Huiwen.goh - Machine Learning Pathway

First Self Assessment - Week 3

Things I Have Learned
Technical: I’ve learned how to infinitely scroll a site and scrap specific data, and clean the extracted data for further processing for implementing other NLP models. I have also gained knowledge in various NLP methods such as TF-IDF, Bag of Words, BERT etc.

Tools: I’ve gained some first hand experience in using Python/ML libraries such as BeautifulSoup, Selenium for scrapping data and implementing infinite scrolling.

Soft Skills: Working in a team virtually is a new experience for me, it is very different from working with a team in person and it has forced me to be able to set independent goals and organize my time to ensure that I would complete the required tasks before the next check-in meeting.

Three Achievements:

  1. Using BeautifulSoup, I scrapped the Atom discourse site to extract individual topic titles, comments and tags, then organized data points in a csv file

  2. I used Selenium to be able to infinitely scroll the homepage of the Atom forum, making the process more automated, I managed to get ~900 data points however it can be easily scaled to collect much larger volumes of data

  3. I’ve implemented several functions to clean the obtained data, preparing to feed it to NLP models such as TF-IDF/BERT
    (I’ve started those implementations however I am currently experiencing some errors in my code that I am trying to fix)

Meetings/ Training Attended (Including Social Team Events)
I’ve attended all the team meetings/trainings, but we have not had any social events (which I will definitely be up for!)

Goals for Upcoming Week
I would like to to fix the bug in my code for the TF-IDF implementation of my data and be able to get the predictions for forum topics.
After I’m done with that, I will implement BERT (and doc2vec, if time permits), so that I can compare and evalutate my results.

Tasks Done

  • Scrapped data from the Atom discourse forum, compiling it in a csv file
    Initially I tried to use Scrapy to complete this task (using the tutorial given on STEM-Cast), however it did not work the way I expected it to. In the end, I used BeautifulSoup and Selenium, a brief tutorial by Anubhav (our project lead) was very helpful to me and with that I managed to obtain the data points.

  • Cleaned the obtained data
    I was able to remove punctuation, stopwords, numeric figures, lemmatize the words etc. Not a lot of hurdles on this task, we were provided some online materials by Anubhav and those sites were pretty straightforward.

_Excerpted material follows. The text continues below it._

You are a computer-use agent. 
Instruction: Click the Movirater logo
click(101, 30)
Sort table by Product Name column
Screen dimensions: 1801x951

  • Read up on the various NLP implementations
    We were giving a number of readings that explained to us how various NLP implementations worked and how they can be used. This was a pretty straightforward task, some of the information is still a little confusing but I think by trying them out I will start to understand it better

  • Started a TF-IDF implementation on my data
    I managed to get about half way through this task before encountering an error in my program. I am currently in the processing of debugging it and I think I am close to figuring it out. Hopefully this will be done soon so that I can try other implementations.

I’m not sure if this is the right place to mention this, but I am interested in switching from an observer to participant role for this session. For the past 2 weeks I have been rather comfortable with the tasks/materials, and I really want to be more involved in the project, so I think a participant role would be suitable. Please let me know if this is possible!

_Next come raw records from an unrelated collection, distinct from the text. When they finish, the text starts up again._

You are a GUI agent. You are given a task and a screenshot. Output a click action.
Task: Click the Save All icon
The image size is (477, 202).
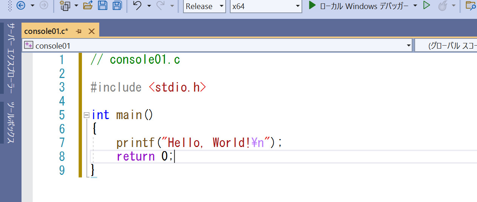[x=117, y=6]
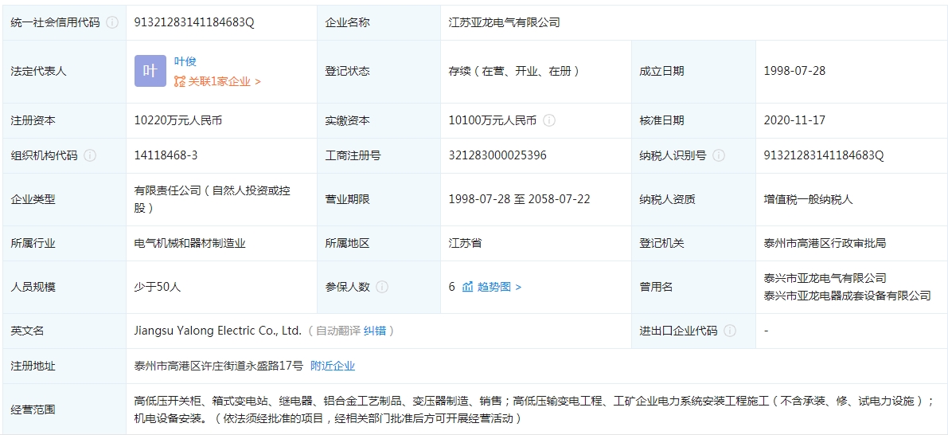Click the former name 泰兴市亚龙电器成套设备有限公司
The width and height of the screenshot is (948, 435).
pyautogui.click(x=847, y=296)
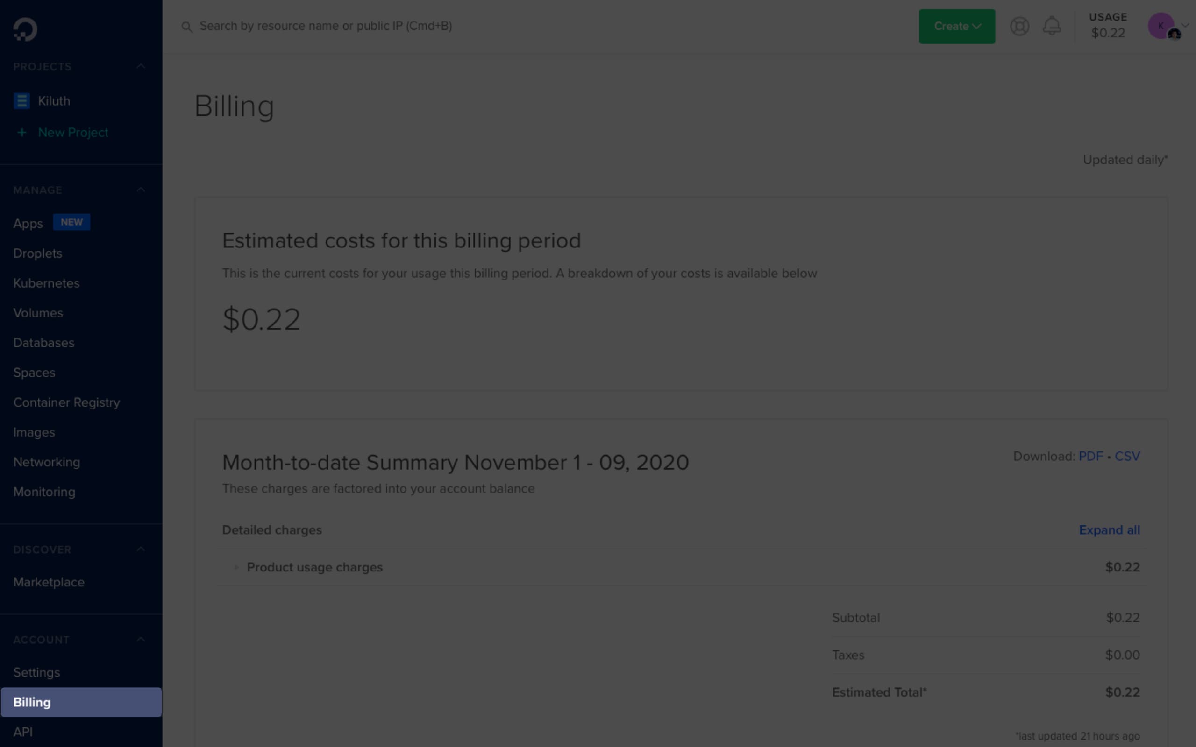
Task: Open the account menu chevron beside avatar
Action: (x=1185, y=25)
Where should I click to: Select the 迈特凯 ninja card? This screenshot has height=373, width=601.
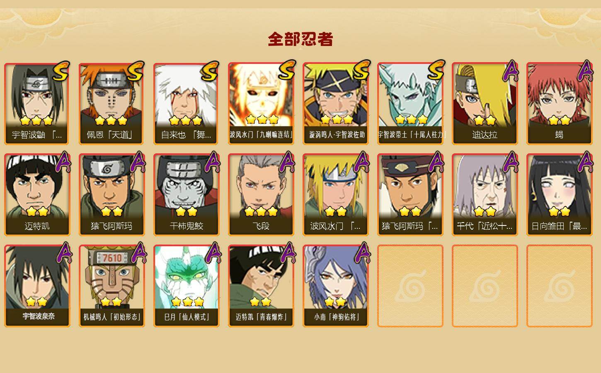pyautogui.click(x=37, y=195)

@ddas I would highly recommend @huiwen.goh to join as a participant for the best batch. She has done some excellent work. :slight_smile:

Absolutely! Good work @huiwen.goh
Enjoy the project!

Second Self Assessment - Week 4

Things I Have Learned
Technical: I’ve gotten more familiar with the TF-IDF and BERT algorithms, and can now implement a similarity detection program to recommend forum threads that are related to the input text using cosine similarity.

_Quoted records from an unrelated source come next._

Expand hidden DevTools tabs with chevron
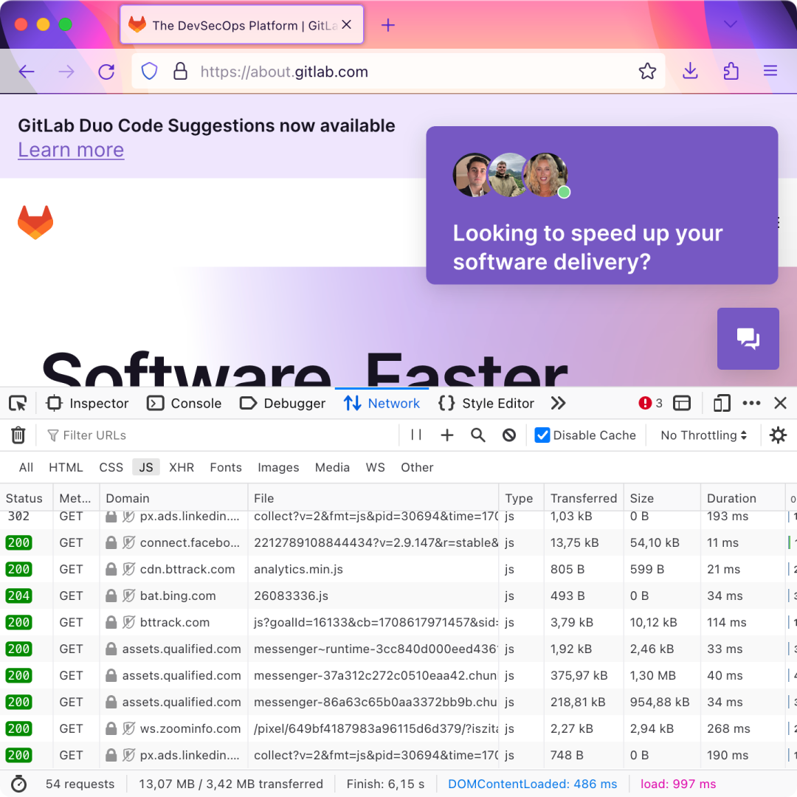This screenshot has height=797, width=797. point(559,403)
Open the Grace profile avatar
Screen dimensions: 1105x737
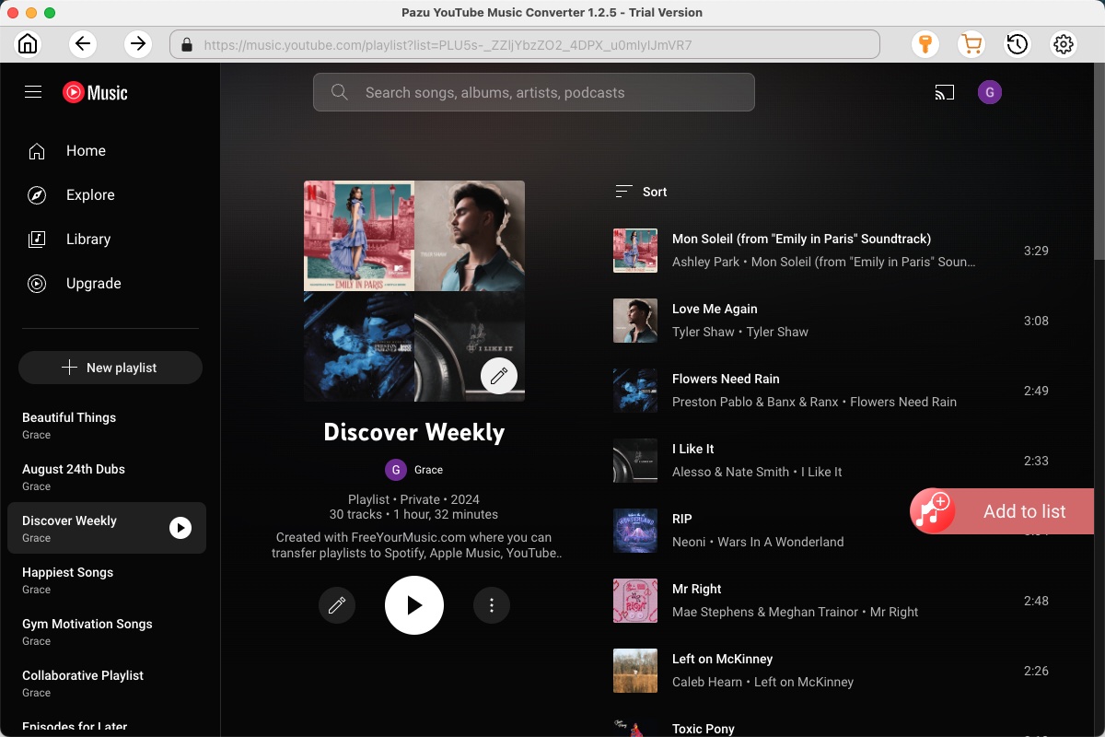point(989,91)
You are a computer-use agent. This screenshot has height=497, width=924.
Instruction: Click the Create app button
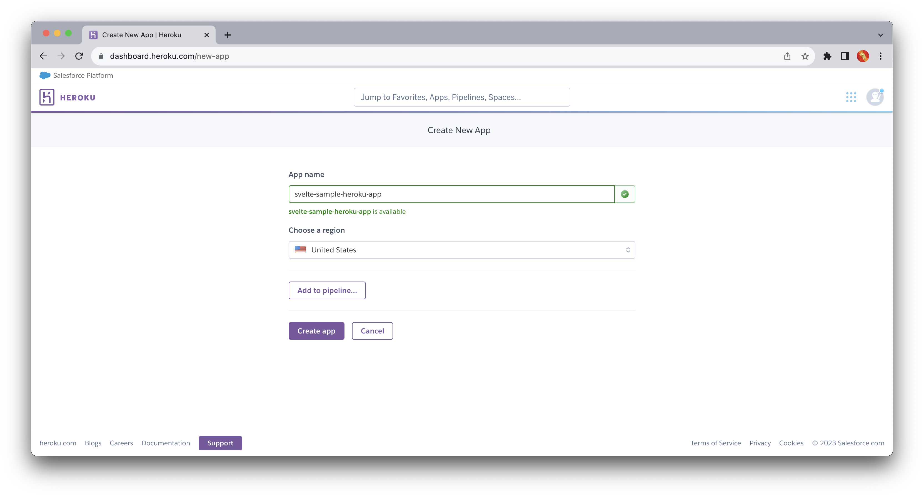[316, 331]
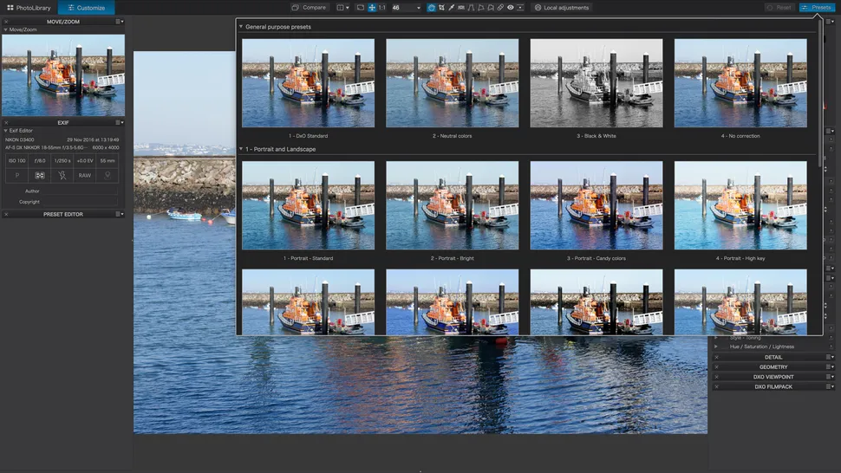The image size is (841, 473).
Task: Select the Crop tool in the toolbar
Action: coord(441,8)
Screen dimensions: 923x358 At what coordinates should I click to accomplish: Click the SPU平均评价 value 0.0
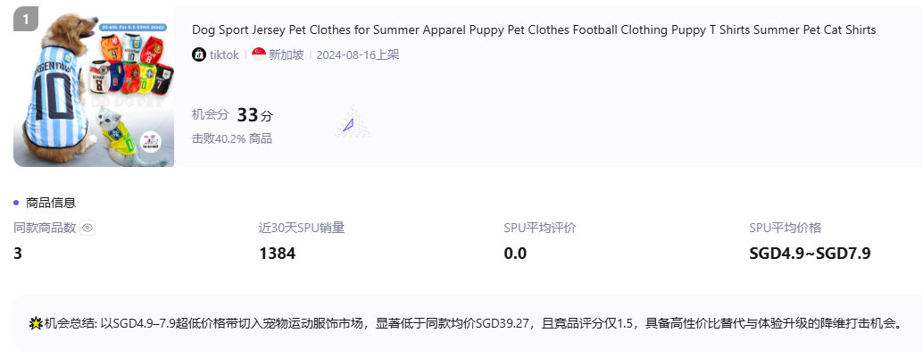pos(515,254)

Tools: I’ve use the Natural Language Toolkit (nltk), Sentence Transformers and BERT library to implement my programs. I am currently also in the process of learning how to use sklearn in my implementation.

Soft Skills: Similarly to before, I am learning to be more disciplined in completing my tasks and setting goals and deadlines for myself to be able to keep up with the rest of the team.

Three Achievements:

  1. I’ve managed to implement the TF-IDF model to the collected data to detect similar forum topics. The model is rather successful (it is able to detect similar topics) however the cosine similarity I get is often lower than what I expect (eg. the exact same post gives a cosine similarity of 0.85 instead of the expected 1)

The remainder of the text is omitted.